Cultura

SARAU VOZES ANTICAPITALISTAS

Sarau Vozes Anticapitalistas: Esquerda Diario entrevista Tayla Fernandes

O Esquerda Diário conversou com Tayla Fernandes sobre a cena de arte na Zona Leste e a iniciativa da construção do Sarau Vozes Anticapitalistas.

sexta-feira 16 de setembro| Edição do dia

ED: Por que construir vozes anticapitalistas na Zona Leste de São Paulo?

Tayla: A região concentra um grande número de trabalhadores precarizados, em sua maioria mulheres terceirizadas, negras e negros, famílias vindas do norte e nordeste batalhar na "cidade da oportunidades", mas somos jogados para as margens onde pouco se tem infraestrutura básica como saúde, educação e transporte de qualidade. Acredito que nos unimos na dor para lutarmos juntos, as demandas são várias, historicamente somos o lado da corda que quebra, então é necessário darmos vazão as angustias e uma candidatura anticapitalista é o que pode nos tirar do assistencialismo eleitoreiro. A perifa não quer favor, quer o igualdade, quer tudo que o capitalismo nos nega a troco de beneficiar os ricos.

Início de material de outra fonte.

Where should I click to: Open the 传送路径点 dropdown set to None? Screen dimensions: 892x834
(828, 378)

ED: Por que em formato de Sarau?

Tayla: As cenas de saraus vem sendo uma forma de manifestação e resistência que leva pra perifa a cultura e conteúdo que nos é negado pelo capitalismo, permite que nós também nos expressemos seja no rap, no som, numa performance ou em recitais, uma verdadeira afronta. Me orgulho de fazer parte disso, de levar nossas idéias de forma criativa, pois somos todos fazedores de arte, do micro ao macro, é a senhora que faz artesanato em pano de prato, o moleque que escreve suas rimas contra a exploração no trabalho, a mulher que sofre com o machismo e desabafa mandando o alerta na música, então nada mais justo do que nos expressarmos e lançar nossa candidata e idéias da forma que lutamos dia a dia pra acontecer, um sarau.

ED: O que você acha da arte na periferia de São Paulo?

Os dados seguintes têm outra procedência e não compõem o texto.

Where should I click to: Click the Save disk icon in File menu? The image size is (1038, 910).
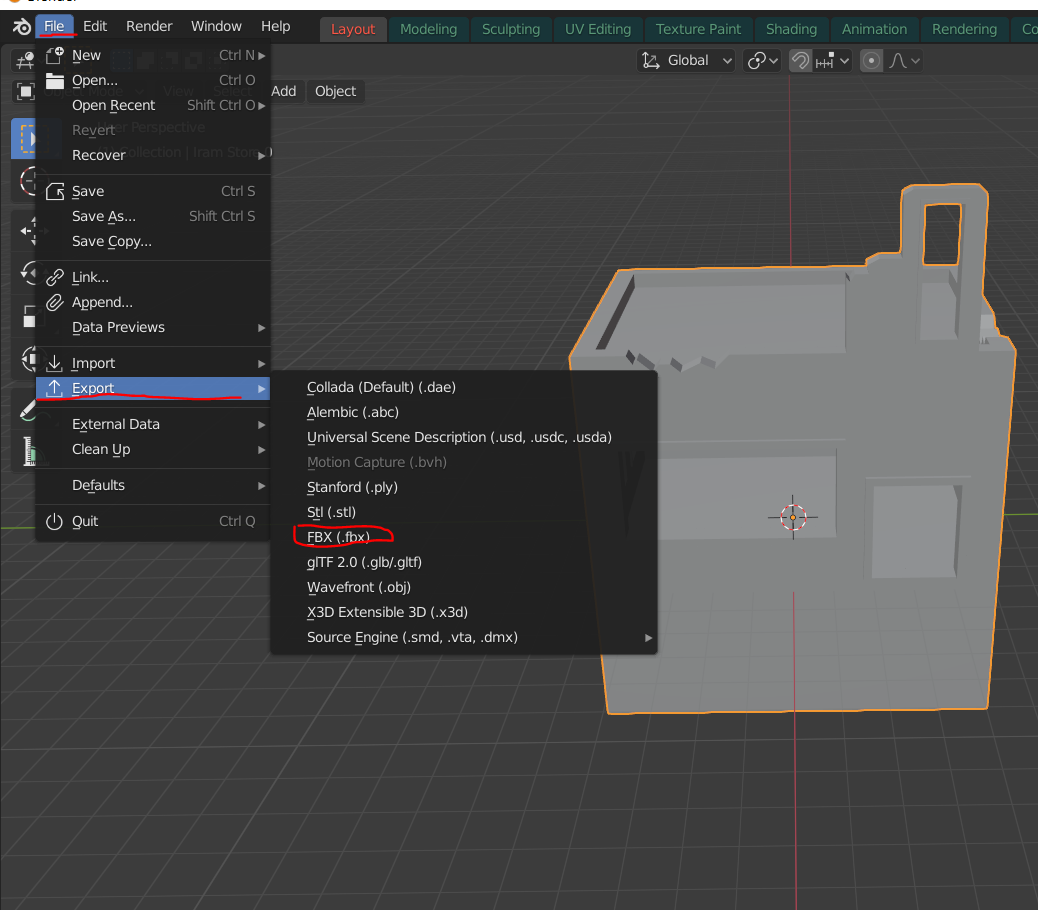54,191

Tayla: Como disse arte na perifa é resistência. Coletivo, sarau, grupo musical/teatral que surge hoje vem como forma de expressar e mostrar não só o quanto o capitalismo nos cerceia e ataca, mas o quanto estamos ficando espertos e prontos pra afronta-lo. A arte periférica hoje é a principal voz e conscientizador contra a ideologia capitalista. Temos diversos coletivos que disseminam o respeito e o combate ao machismo, racismo e a homofobia, lógico que não é tudo um mar de rosas, mas a arte hoje faz a perifa experimentar mesmo que doses pequenas do saber e trás a luz no combate à exploração e opressão.

ED: Porque como artista militante você apoia a candidatura de Diana Assunção?

Tayla: Diana é trabalhadora, dirigente sindical e sempre está do lado dos mais precarizados, pude ler os livros que ela tem participação, o "A precarização tem rosto de mulher" é o principal exemplo do que quero dizer, a mina se juntou as terceirizadas e soma na luta pra vencer, a perifa precisa de alguém assim que de fato esteja conosco em nossas lutas e não que apareça só em época de eleição ou pra prestar favor em troca de voto, a zona leste ainda é um bastião do PT, que nos ataca e camufla com pequenas ações de assistencialismo, precisamos romper com isso. Acredito que essa candidatura representa não só uma pessoa, um grupo social ou comunidade, mas sim toda a construção de uma luta unificada da classe trabalhadora e é assim que a Diana faz, por que sabe que cada espaço que ganhamos é uma estrutura a menos pra manter nossa exploração.